** ASSIGNMENT **
Quote every line below exactly and skip any picture.

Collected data
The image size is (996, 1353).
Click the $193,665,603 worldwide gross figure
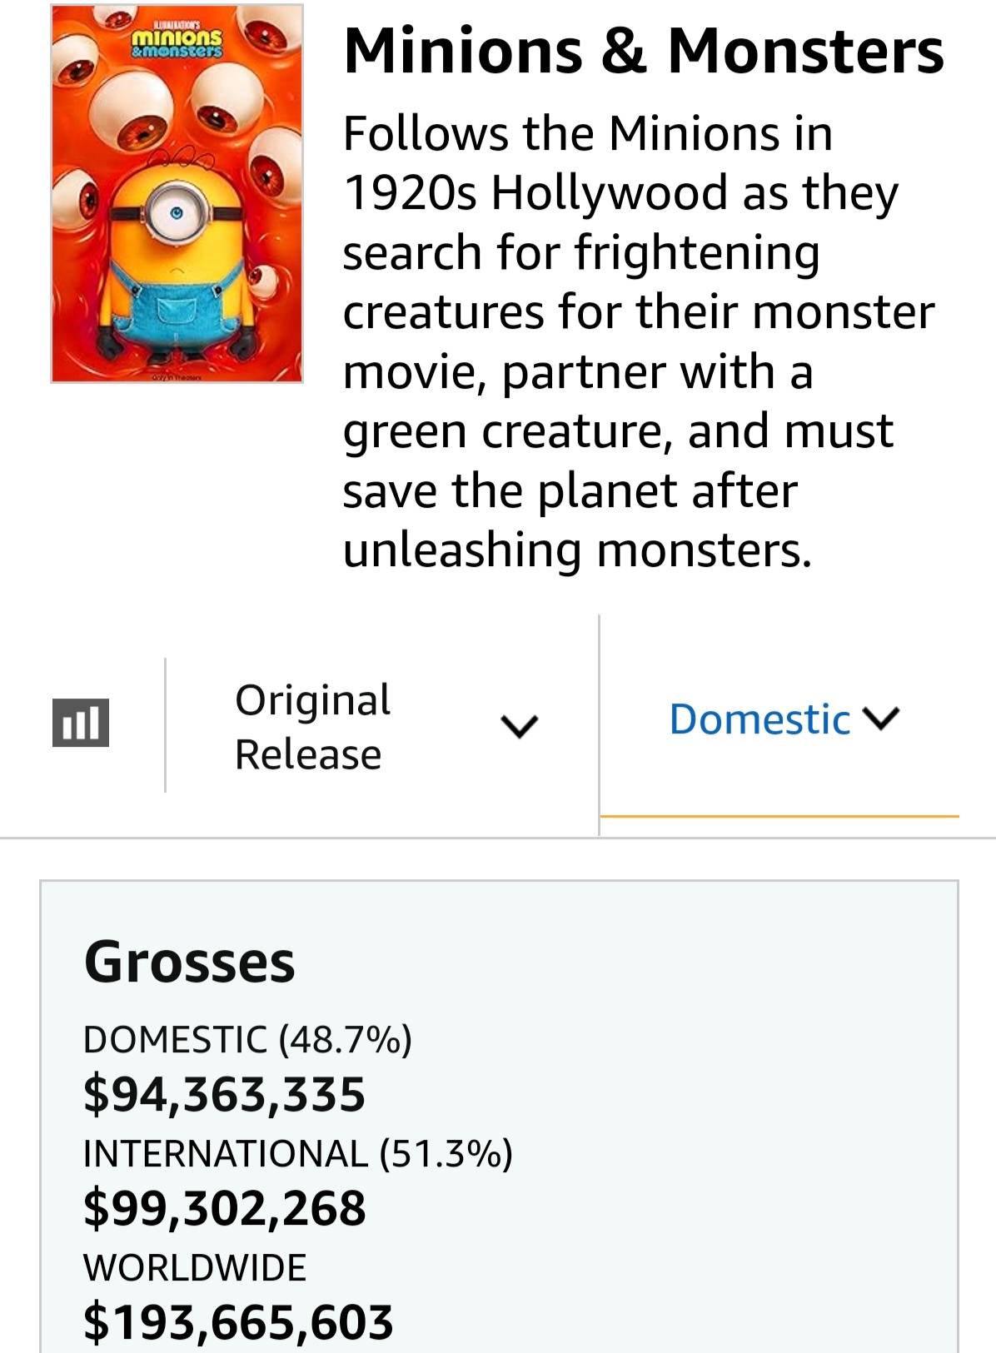[x=238, y=1322]
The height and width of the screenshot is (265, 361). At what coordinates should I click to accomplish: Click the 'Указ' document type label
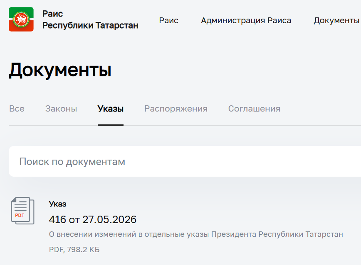pyautogui.click(x=57, y=204)
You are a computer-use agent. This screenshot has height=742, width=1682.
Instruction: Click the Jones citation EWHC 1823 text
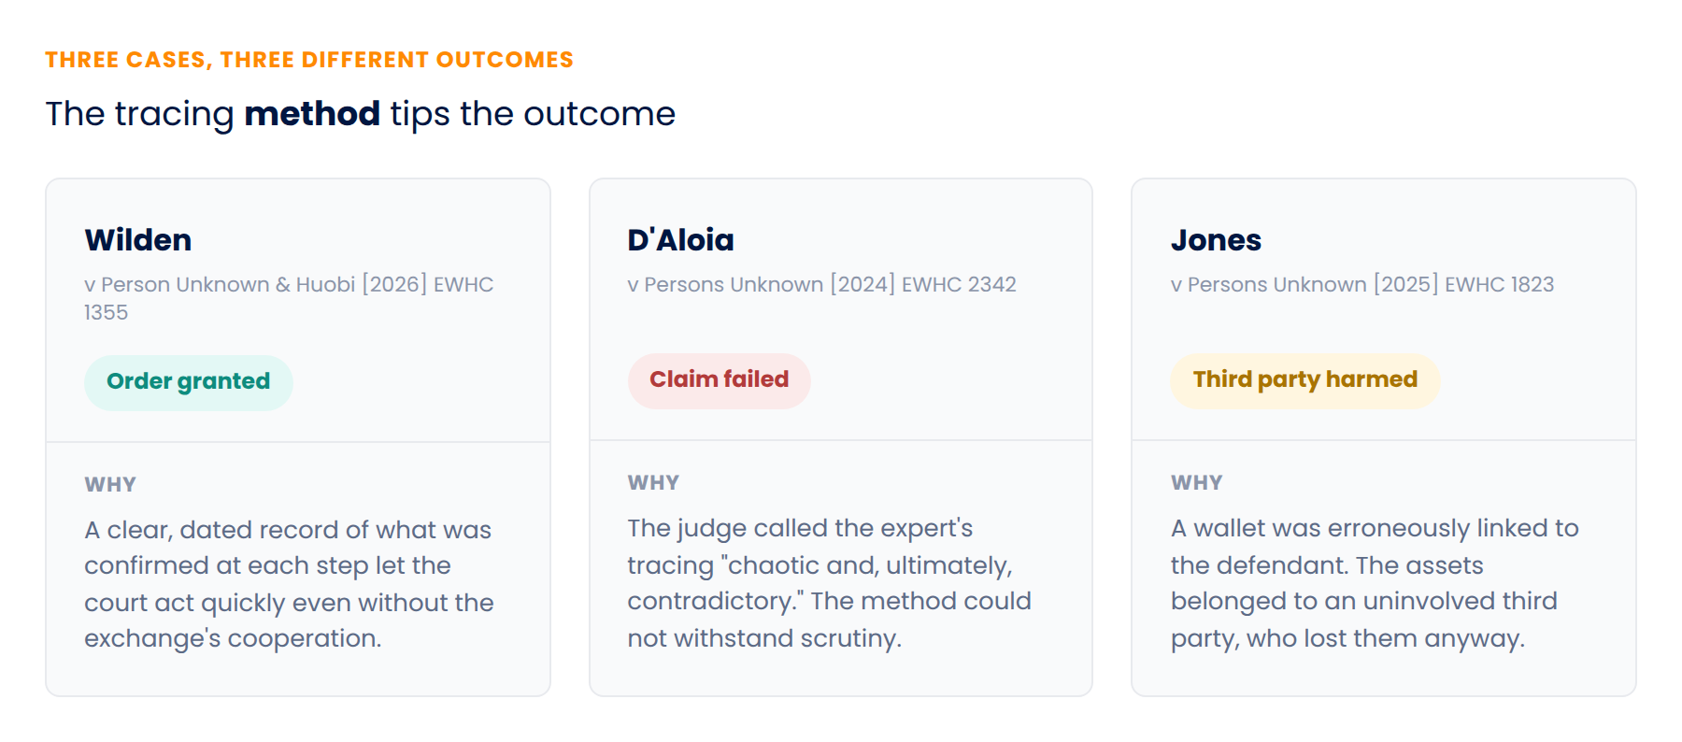[1362, 284]
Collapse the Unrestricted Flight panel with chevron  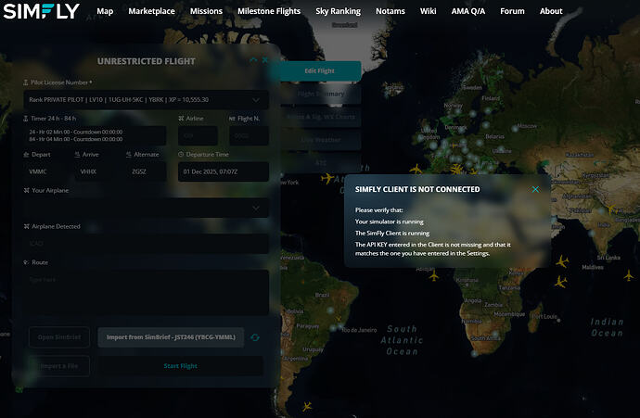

** SOLUTION TO THIS TASK **
The image size is (996, 1353).
Click the $193,665,603 worldwide gross figure
[x=238, y=1322]
The height and width of the screenshot is (265, 361). At what coordinates should I click to accomplish: Click the 'Указ' document type label
pyautogui.click(x=57, y=204)
You are a computer-use agent. This screenshot has height=742, width=1682.
Instruction: Click the Jones citation EWHC 1823 text
[1362, 284]
Collapse the Unrestricted Flight panel with chevron  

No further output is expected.